We have more than doubled our number of border agents to more than 18,000 now. We spend more on Immigration and Customs Enforcement, Customs and Border Protection and the Office of Biometric Identity Management — some $16.2 billion last year — than we do on all other federal criminal law enforcement combined, including the FBI, Drug Enforcement, Secret Service, Federal Marshal Service, and Alcohol, Tobacco, Firearms and Explosives.
But don’t expect to hear these facts from the fear mongers. It’s hard to motivate people with good news, and it’s far easier to try to scare them into giving or going to the polls.
Additionally, Greg Sargent highlighted Jeb Bush bemoaning the lack of political courage on immigration from his fellow Republicans. As Sargent writes, Bush could take a dose of his own medicine and come clean about the border to other Republicans and conservative audiences:
But this morning it was reported that the flow of illegal immigration is at its lowest point in a very long time.

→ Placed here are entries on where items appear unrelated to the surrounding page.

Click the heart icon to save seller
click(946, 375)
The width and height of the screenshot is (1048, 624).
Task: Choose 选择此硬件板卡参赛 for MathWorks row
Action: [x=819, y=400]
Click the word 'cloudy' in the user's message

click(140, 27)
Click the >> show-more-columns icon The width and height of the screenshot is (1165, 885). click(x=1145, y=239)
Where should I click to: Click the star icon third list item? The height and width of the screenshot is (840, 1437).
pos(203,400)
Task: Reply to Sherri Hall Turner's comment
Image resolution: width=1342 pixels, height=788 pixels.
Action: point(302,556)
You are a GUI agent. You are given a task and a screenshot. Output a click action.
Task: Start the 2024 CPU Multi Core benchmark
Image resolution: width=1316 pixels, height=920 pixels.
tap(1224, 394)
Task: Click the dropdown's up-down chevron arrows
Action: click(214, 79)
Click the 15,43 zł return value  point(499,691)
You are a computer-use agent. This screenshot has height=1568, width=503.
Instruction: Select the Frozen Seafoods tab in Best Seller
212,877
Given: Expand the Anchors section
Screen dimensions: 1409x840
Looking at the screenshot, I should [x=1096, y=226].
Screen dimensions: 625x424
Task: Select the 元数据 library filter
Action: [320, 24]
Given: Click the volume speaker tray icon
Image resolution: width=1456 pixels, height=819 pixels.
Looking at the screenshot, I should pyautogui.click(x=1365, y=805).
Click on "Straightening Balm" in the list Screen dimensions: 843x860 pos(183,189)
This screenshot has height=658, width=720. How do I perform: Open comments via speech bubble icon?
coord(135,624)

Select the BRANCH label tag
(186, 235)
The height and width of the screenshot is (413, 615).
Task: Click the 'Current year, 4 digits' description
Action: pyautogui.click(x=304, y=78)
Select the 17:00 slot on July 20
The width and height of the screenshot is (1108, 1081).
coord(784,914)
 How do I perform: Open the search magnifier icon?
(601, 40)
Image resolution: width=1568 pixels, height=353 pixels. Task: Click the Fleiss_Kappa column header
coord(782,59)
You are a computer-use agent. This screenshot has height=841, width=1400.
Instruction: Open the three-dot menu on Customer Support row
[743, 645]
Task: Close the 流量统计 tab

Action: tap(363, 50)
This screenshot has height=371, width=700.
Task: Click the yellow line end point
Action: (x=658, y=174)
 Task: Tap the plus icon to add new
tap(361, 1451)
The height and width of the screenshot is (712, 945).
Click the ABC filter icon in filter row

Of course, among many GOP primary voters, it is a given that President Obama has thrown open the border to the hordes. One way Bush could really deliver a dose of realism on this issue — or meaningfully show more courage than his rivals — is to acknowledge the real state of border security today. In light of his comments about Walker and Rubio, he should also be pressed to clarify whether he really thinks some elusive state of absolute border security must be achieved — and if so, how that might be defined — before any legalization scheme can be put in place. If not, he should forthrightly clarify that he agrees we need a comprehensive solution that strives for both.